The Economic Survey pegs exports growth in FY18 at 12 per cent. Growth in exports has been anaemic for the past couple of years. In FY17, export growth in dollar terms was 5.2 per cent and growth had fallen to a negative 15.2 per cent in FY16. Therefore, the estimates for FY18 at 12 per cent are on the higher side. More importantly, the question is: will this growth be sustainable in a world turning protectionist and where Indian manufacturers have little incentive to export?
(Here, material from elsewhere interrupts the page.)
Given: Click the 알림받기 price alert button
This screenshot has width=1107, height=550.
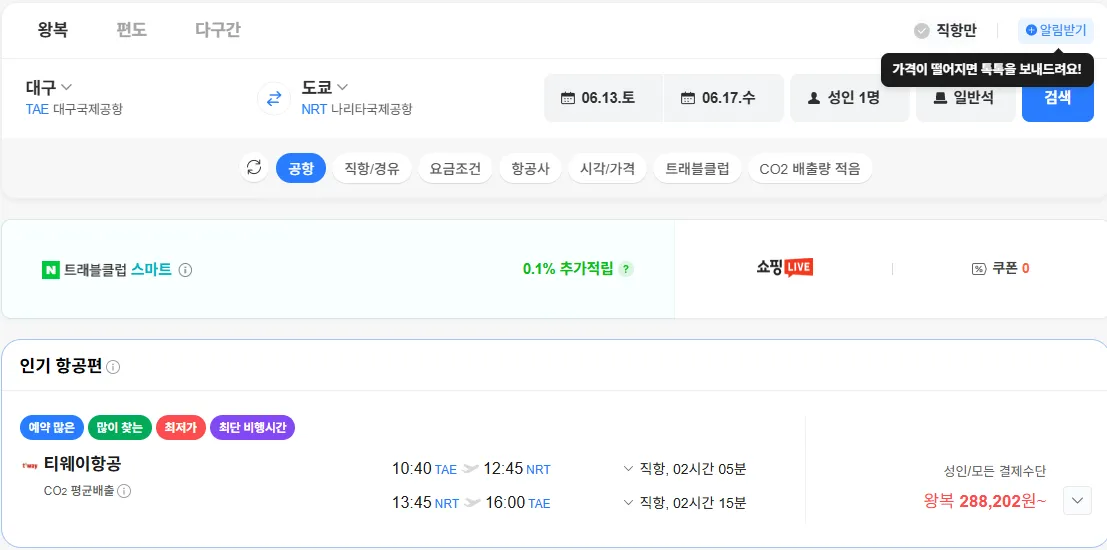Looking at the screenshot, I should (x=1055, y=31).
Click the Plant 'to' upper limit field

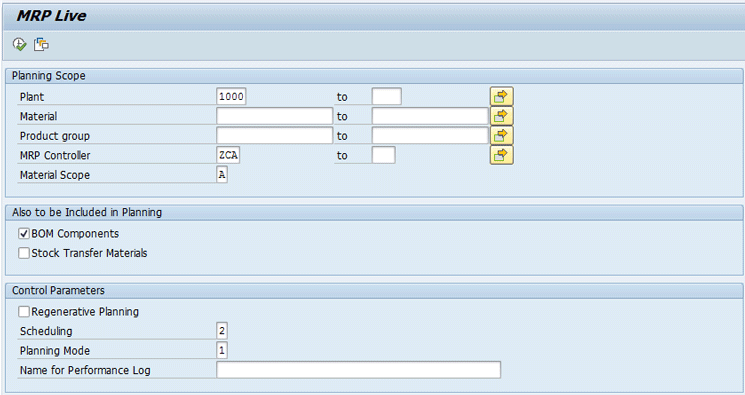coord(387,96)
After the GST rollout on July 1, 2017, exporters were affected adversely as they had to pay tax upfront and claim refund later. This sucked out liquidity and affected working capital requirement. Exporters represented this problem to the government. And, the GST Council quickly gave a hem reprieve. Now liquidity is not a problem. But, the reduction in duty drawback rates still pulled down the margins of Indian exporters. In October 2017, export growth turned negative though it bounced back in November, after the tweaks carried out by the GST Council.

Exports are always about price and for that, not just economy of scale but global economy of scale is needed, China’s model of exports is based on creating global scale through state incentives. Once global scale is achieved in a product category, factories across the world become uncompetitive and may be shut down due to the pricing pressure. And, Chinese companies become the sole global supplier. This method is well known but Indian companies do not seek global scale or exports as the driver for their companies. Most Indian firms are happy serving the Indian market. This is not just a lack of ambition but a status quo difficult to change.
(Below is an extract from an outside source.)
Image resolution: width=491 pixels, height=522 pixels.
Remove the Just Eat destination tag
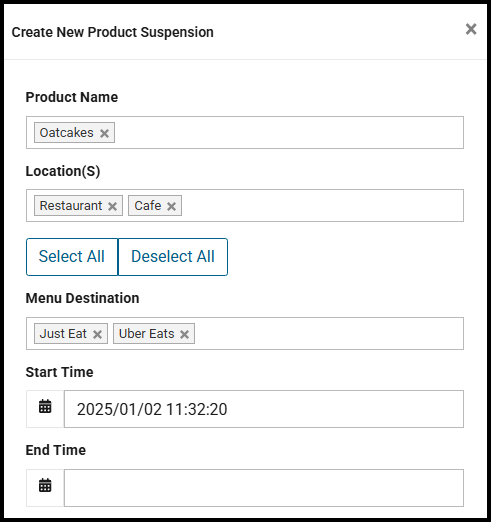click(x=97, y=334)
The Economic Survey also points out, “India’s exports are unusual in that the largest firms account for a much smaller share of exports than in other comparable countries. Export concentration by firms is much lower in India than in the US, Germany, Brazil, or Mexico. The top one per cent of firms accounted for 72, 68, 67 and 55 per cent of exports in Brazil, Germany, Mexico, and the US, respectively, but only 38 per cent in the case of India. Similarly, the top 5 per cent accounted for 91, 86, 91 and 74 per cent in those countries, compared with 59 per cent in India.” The disaggregation of exports and lack of export leaders in India is the biggest reason that India cannot depend on exports to drive its economy.
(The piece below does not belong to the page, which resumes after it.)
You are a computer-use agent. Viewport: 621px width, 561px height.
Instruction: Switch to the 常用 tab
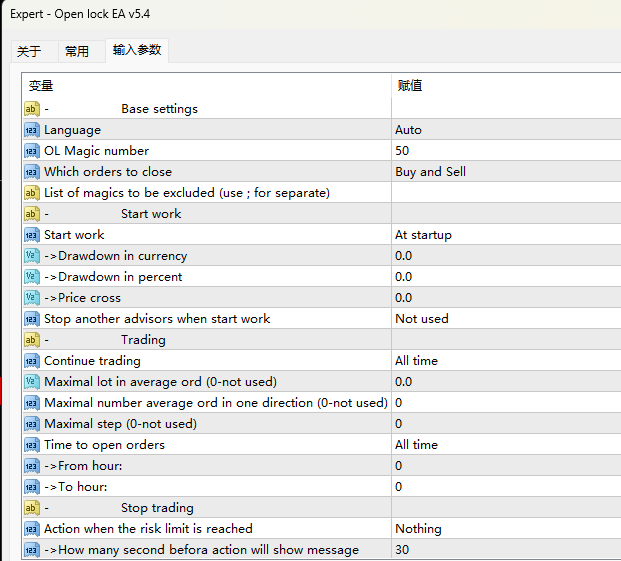tap(77, 52)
Unless corporate India looks at creating global scale and Indian government and banks help them achieve this ambition, it looks difficult how the vicious circle of low investment and capacity utilisation will be broken in the near future.

While the Economic Survey strikes an optimistic note, “With world growth likely to witness moderate improvement in 2018, expectation of greater stability in GST, likely recovery in investment levels, and ongoing structural reforms, among others, should be supporting higher growth. On balance, the country’s economic performance should witness an improvement in 2018-19. “

The improvement, if any, will be limited as there seems no solution in sight for the twin balance sheet problem. A 12 per cent export growth is chimera at best and unlikely to be sustained.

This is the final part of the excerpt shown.